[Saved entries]

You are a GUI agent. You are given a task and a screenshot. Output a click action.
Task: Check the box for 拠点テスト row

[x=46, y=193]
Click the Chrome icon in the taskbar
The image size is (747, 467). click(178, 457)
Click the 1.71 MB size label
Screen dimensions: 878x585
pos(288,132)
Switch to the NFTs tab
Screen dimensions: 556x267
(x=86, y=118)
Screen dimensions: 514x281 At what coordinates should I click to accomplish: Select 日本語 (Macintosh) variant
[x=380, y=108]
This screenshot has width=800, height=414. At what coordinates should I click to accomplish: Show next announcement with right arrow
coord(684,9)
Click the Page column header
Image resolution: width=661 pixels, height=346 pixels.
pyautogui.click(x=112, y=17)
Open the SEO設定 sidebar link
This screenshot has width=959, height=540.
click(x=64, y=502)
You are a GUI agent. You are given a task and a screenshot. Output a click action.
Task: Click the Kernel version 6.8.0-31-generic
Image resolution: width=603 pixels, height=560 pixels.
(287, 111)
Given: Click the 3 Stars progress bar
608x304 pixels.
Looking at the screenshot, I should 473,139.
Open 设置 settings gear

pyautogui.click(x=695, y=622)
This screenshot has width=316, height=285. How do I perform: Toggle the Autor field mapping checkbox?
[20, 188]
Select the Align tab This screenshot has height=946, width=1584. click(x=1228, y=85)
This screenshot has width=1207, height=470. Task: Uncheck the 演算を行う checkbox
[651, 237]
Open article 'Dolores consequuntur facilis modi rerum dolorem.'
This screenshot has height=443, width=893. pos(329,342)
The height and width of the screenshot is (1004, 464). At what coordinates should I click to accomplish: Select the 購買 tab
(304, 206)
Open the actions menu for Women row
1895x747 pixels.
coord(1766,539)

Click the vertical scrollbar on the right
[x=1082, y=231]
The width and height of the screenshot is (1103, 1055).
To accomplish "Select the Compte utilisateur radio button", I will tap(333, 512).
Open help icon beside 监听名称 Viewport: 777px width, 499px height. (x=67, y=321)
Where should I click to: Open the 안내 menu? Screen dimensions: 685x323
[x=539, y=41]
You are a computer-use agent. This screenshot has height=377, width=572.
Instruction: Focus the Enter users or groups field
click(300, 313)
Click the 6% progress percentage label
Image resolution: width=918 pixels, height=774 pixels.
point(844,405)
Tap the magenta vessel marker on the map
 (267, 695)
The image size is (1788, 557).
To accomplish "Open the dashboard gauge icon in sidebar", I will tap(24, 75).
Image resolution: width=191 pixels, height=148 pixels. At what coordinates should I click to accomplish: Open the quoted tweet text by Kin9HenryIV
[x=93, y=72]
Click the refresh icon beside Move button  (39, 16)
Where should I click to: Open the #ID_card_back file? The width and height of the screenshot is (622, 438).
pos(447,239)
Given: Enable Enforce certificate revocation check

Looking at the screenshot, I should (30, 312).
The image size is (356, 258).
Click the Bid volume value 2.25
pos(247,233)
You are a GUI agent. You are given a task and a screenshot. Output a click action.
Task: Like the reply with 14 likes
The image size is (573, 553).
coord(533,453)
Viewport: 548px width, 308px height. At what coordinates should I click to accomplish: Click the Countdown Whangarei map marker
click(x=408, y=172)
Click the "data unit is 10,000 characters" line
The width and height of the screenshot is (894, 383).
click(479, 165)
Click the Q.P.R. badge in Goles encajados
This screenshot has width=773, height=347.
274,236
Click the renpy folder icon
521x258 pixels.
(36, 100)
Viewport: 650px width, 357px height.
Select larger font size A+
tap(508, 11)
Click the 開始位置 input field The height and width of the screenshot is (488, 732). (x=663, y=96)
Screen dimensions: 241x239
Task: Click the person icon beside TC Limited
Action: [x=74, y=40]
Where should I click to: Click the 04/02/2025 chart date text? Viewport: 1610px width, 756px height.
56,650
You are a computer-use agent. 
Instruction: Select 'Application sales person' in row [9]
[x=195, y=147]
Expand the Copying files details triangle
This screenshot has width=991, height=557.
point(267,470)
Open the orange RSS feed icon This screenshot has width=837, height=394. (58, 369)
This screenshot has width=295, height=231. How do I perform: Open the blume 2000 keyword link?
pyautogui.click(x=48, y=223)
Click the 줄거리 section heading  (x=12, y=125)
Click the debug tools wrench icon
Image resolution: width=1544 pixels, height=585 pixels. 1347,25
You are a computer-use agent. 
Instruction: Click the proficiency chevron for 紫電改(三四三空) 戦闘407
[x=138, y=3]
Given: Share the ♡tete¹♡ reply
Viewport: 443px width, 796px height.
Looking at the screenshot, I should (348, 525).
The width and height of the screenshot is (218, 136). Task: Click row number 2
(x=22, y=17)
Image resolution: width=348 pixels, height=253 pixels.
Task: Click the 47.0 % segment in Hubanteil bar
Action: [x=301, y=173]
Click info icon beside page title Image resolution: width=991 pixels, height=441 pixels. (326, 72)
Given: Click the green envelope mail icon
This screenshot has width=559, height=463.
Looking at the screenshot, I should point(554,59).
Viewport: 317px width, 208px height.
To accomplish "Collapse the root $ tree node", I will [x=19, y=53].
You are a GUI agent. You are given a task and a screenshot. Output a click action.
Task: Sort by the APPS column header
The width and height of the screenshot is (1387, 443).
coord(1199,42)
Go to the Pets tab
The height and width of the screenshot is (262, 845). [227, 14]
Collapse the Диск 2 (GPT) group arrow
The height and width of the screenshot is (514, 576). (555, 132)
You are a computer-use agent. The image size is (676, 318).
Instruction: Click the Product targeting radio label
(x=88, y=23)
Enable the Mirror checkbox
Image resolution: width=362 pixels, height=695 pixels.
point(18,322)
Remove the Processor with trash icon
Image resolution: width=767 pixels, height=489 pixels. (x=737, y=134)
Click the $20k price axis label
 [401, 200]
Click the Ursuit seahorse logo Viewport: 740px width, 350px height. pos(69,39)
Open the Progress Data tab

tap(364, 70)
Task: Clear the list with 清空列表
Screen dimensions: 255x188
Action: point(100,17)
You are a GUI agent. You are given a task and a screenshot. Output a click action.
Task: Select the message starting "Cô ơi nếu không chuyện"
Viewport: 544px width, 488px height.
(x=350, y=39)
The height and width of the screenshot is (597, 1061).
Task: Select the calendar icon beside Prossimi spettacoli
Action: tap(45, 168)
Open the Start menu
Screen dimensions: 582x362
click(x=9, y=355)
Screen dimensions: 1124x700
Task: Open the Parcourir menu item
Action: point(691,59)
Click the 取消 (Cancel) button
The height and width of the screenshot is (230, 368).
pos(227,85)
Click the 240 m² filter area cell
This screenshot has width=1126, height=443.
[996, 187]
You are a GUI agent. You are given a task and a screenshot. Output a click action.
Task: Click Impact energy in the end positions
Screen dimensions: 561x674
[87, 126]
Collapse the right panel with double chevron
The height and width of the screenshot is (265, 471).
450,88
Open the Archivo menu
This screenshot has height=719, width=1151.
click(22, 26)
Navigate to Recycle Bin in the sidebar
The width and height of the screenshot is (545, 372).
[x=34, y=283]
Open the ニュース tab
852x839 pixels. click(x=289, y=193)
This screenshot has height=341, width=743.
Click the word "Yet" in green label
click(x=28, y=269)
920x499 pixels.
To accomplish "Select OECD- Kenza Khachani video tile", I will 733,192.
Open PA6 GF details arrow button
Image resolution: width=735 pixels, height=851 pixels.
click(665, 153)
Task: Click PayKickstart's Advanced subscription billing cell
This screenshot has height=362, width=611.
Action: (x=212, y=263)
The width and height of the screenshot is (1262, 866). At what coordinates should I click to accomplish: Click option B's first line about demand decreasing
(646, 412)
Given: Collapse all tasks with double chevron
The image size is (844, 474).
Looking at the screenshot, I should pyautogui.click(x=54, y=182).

- [Task description] Write out the data again in full. Match it exactly.

- [Response area]
You are a GUI agent. You are given a task and a screenshot. Output a click action.
Task: Check the box for 拠点テスト row

[x=46, y=193]
Click the Chrome icon in the taskbar
The image size is (747, 467). click(178, 457)
Click the 1.71 MB size label
Screen dimensions: 878x585
pos(288,132)
Switch to the NFTs tab
Screen dimensions: 556x267
(x=86, y=118)
Screen dimensions: 514x281 At what coordinates should I click to accomplish: Select 日本語 (Macintosh) variant
[x=380, y=108]
This screenshot has width=800, height=414. At what coordinates should I click to accomplish: Show next announcement with right arrow
coord(684,9)
Click the Page column header
Image resolution: width=661 pixels, height=346 pixels.
pyautogui.click(x=112, y=17)
Open the SEO設定 sidebar link
This screenshot has width=959, height=540.
click(x=64, y=502)
You are a GUI agent. You are given a task and a screenshot. Output a click action.
Task: Click the Kernel version 6.8.0-31-generic
Image resolution: width=603 pixels, height=560 pixels.
(287, 111)
Given: Click the 3 Stars progress bar
608x304 pixels.
Looking at the screenshot, I should 473,139.
Open 设置 settings gear

pyautogui.click(x=695, y=622)
This screenshot has width=316, height=285. How do I perform: Toggle the Autor field mapping checkbox?
[20, 188]
Select the Align tab This screenshot has height=946, width=1584. click(x=1228, y=85)
This screenshot has width=1207, height=470. Task: Uncheck the 演算を行う checkbox
[651, 237]
Open article 'Dolores consequuntur facilis modi rerum dolorem.'
This screenshot has height=443, width=893. pos(329,342)
The height and width of the screenshot is (1004, 464). At what coordinates should I click to accomplish: Select the 購買 tab
(304, 206)
Open the actions menu for Women row
1895x747 pixels.
coord(1766,539)

Click the vertical scrollbar on the right
[x=1082, y=231]
The width and height of the screenshot is (1103, 1055).
To accomplish "Select the Compte utilisateur radio button", I will tap(333, 512).
Open help icon beside 监听名称 Viewport: 777px width, 499px height. (x=67, y=321)
Where should I click to: Open the 안내 menu? Screen dimensions: 685x323
[x=539, y=41]
You are a computer-use agent. This screenshot has height=377, width=572.
Instruction: Focus the Enter users or groups field
click(300, 313)
Click the 6% progress percentage label
Image resolution: width=918 pixels, height=774 pixels.
point(844,405)
Tap the magenta vessel marker on the map
 (267, 695)
The image size is (1788, 557).
To accomplish "Open the dashboard gauge icon in sidebar", I will tap(24, 75).
Image resolution: width=191 pixels, height=148 pixels. At what coordinates should I click to accomplish: Open the quoted tweet text by Kin9HenryIV
[x=93, y=72]
Click the refresh icon beside Move button  (39, 16)
Where should I click to: Open the #ID_card_back file? The width and height of the screenshot is (622, 438).
pos(447,239)
Given: Enable Enforce certificate revocation check

Looking at the screenshot, I should (30, 312).
The image size is (356, 258).
Click the Bid volume value 2.25
pos(247,233)
You are a GUI agent. You are given a task and a screenshot. Output a click action.
Task: Like the reply with 14 likes
The image size is (573, 553).
coord(533,453)
Viewport: 548px width, 308px height. At what coordinates should I click to accomplish: Click the Countdown Whangarei map marker
click(x=408, y=172)
Click the "data unit is 10,000 characters" line
The width and height of the screenshot is (894, 383).
click(479, 165)
Click the Q.P.R. badge in Goles encajados
This screenshot has width=773, height=347.
274,236
Click the renpy folder icon
521x258 pixels.
(36, 100)
Viewport: 650px width, 357px height.
Select larger font size A+
tap(508, 11)
Click the 開始位置 input field The height and width of the screenshot is (488, 732). (x=663, y=96)
Screen dimensions: 241x239
Task: Click the person icon beside TC Limited
Action: [x=74, y=40]
Where should I click to: Click the 04/02/2025 chart date text? Viewport: 1610px width, 756px height.
56,650
You are a computer-use agent. 
Instruction: Select 'Application sales person' in row [9]
[x=195, y=147]
Expand the Copying files details triangle
This screenshot has width=991, height=557.
point(267,470)
Open the orange RSS feed icon This screenshot has width=837, height=394. (58, 369)
This screenshot has width=295, height=231. How do I perform: Open the blume 2000 keyword link?
pyautogui.click(x=48, y=223)
Click the 줄거리 section heading  (x=12, y=125)
Click the debug tools wrench icon
Image resolution: width=1544 pixels, height=585 pixels. 1347,25
You are a computer-use agent. 
Instruction: Click the proficiency chevron for 紫電改(三四三空) 戦闘407
[x=138, y=3]
Given: Share the ♡tete¹♡ reply
Viewport: 443px width, 796px height.
Looking at the screenshot, I should (348, 525).
The width and height of the screenshot is (218, 136). Task: Click row number 2
(x=22, y=17)
Image resolution: width=348 pixels, height=253 pixels.
Task: Click the 47.0 % segment in Hubanteil bar
Action: [x=301, y=173]
Click info icon beside page title Image resolution: width=991 pixels, height=441 pixels. (326, 72)
Given: Click the green envelope mail icon
This screenshot has width=559, height=463.
Looking at the screenshot, I should point(554,59).
Viewport: 317px width, 208px height.
To accomplish "Collapse the root $ tree node", I will [x=19, y=53].
You are a GUI agent. You are given a task and a screenshot. Output a click action.
Task: Sort by the APPS column header
The width and height of the screenshot is (1387, 443).
coord(1199,42)
Go to the Pets tab
The height and width of the screenshot is (262, 845). [227, 14]
Collapse the Диск 2 (GPT) group arrow
The height and width of the screenshot is (514, 576). (555, 132)
You are a computer-use agent. The image size is (676, 318).
Instruction: Click the Product targeting radio label
(x=88, y=23)
Enable the Mirror checkbox
Image resolution: width=362 pixels, height=695 pixels.
point(18,322)
Remove the Processor with trash icon
Image resolution: width=767 pixels, height=489 pixels. (x=737, y=134)
Click the $20k price axis label
 [401, 200]
Click the Ursuit seahorse logo Viewport: 740px width, 350px height. pos(69,39)
Open the Progress Data tab

tap(364, 70)
Task: Clear the list with 清空列表
Screen dimensions: 255x188
Action: point(100,17)
You are a GUI agent. You are given a task and a screenshot. Output a click action.
Task: Select the message starting "Cô ơi nếu không chuyện"
Viewport: 544px width, 488px height.
(x=350, y=39)
The height and width of the screenshot is (597, 1061).
Task: Select the calendar icon beside Prossimi spettacoli
Action: tap(45, 168)
Open the Start menu
Screen dimensions: 582x362
click(x=9, y=355)
Screen dimensions: 1124x700
Task: Open the Parcourir menu item
Action: point(691,59)
Click the 取消 (Cancel) button
The height and width of the screenshot is (230, 368).
pos(227,85)
Click the 240 m² filter area cell
This screenshot has width=1126, height=443.
[996, 187]
You are a GUI agent. You are given a task and a screenshot. Output a click action.
Task: Click Impact energy in the end positions
Screen dimensions: 561x674
[87, 126]
Collapse the right panel with double chevron
The height and width of the screenshot is (265, 471).
450,88
Open the Archivo menu
This screenshot has height=719, width=1151.
click(22, 26)
Navigate to Recycle Bin in the sidebar
The width and height of the screenshot is (545, 372).
[x=34, y=283]
Open the ニュース tab
852x839 pixels. click(x=289, y=193)
This screenshot has height=341, width=743.
Click the word "Yet" in green label
click(x=28, y=269)
920x499 pixels.
To accomplish "Select OECD- Kenza Khachani video tile", I will 733,192.
Open PA6 GF details arrow button
Image resolution: width=735 pixels, height=851 pixels.
click(665, 153)
Task: Click PayKickstart's Advanced subscription billing cell
This screenshot has height=362, width=611.
Action: (x=212, y=263)
The width and height of the screenshot is (1262, 866). At what coordinates should I click to accomplish: Click option B's first line about demand decreasing
(646, 412)
Given: Collapse all tasks with double chevron
The image size is (844, 474).
Looking at the screenshot, I should pyautogui.click(x=54, y=182).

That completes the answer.